Aaltra
Bloedmooi venijn
Tati meets C’est arrivé près de chez vous: zo zou je de meesterlijke rolstoelroadmovie Aaltra het best kunnen typeren. Een heerlijk onbeschofte, uitgestreken en inktzwarte komedie uit Wallonië.
De Engelsen hebben er een mooie uitdrukking voor: ‘overstaying your welcome‘. Te lang van iemands gastvrijheid gebruik maken. Logés die maar niet terug willen naar huis, buren die niet door hebben dat het feest echt is afgelopen. De hoofdpersonen van de Waalse film Aaltra, twee chagrijnige verlamden, zijn wereldkampioenen in het misbruiken van gastvrijheid. Omdat ze in een rolstoel zitten worden ze vaak welwillend ontvangen. Maar dan gaan ze niet meer weg. En zuipen ze al je bier op, en graaien eten uit je handen.
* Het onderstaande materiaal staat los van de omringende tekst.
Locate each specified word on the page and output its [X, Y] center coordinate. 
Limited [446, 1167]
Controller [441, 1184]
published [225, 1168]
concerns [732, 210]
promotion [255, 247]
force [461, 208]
Tijdens het afgelopen Filmfestival Rotterdam was Tiger-competitiedeelnemer Aaltra een welkome afwisseling tussen de loodzware Aziatische vervreemdingsdrama’s en trage Baltische eenzaamheidsparabels. Hilarisch, venijnig en ook nog eens bloedmooi gefilmd. Benoît Delépine en Gustave Kervern brouwden samen een volstrekt originele zwart-witfilm voor een minimaal budget (150.000 euro, naar het schijnt voorgeschoten door een notaris in ruil voor een minirol). Niet alleen deelden ze regie en scenario, Deléphine en De Kervern (op de credits vermeld als K/vern) namen ook de hoofdrollen voor hun rekening. Hierin lijkt de film op die Belgische doe-alles-zelf-lowbudget-bom C’est arrivé près de chez vous, dat de grenzen van zwartgalligheid opzocht, overschreed, en glorieus (en hilarisch) triomfeerde.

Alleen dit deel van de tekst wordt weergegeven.